EXERCISE AIM →
Your job is to set down the listing again exactly as it stands.

DATA FOR ANALYSIS →
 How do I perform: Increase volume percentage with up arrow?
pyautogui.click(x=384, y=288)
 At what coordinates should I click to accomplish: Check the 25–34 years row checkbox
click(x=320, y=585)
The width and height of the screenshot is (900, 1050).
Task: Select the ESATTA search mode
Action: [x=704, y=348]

EXERCISE ANSWER →
 How do I perform: Increase volume percentage with up arrow?
pyautogui.click(x=384, y=288)
 At what coordinates should I click to accomplish: Check the 25–34 years row checkbox
click(x=320, y=585)
The width and height of the screenshot is (900, 1050).
Task: Select the ESATTA search mode
Action: [x=704, y=348]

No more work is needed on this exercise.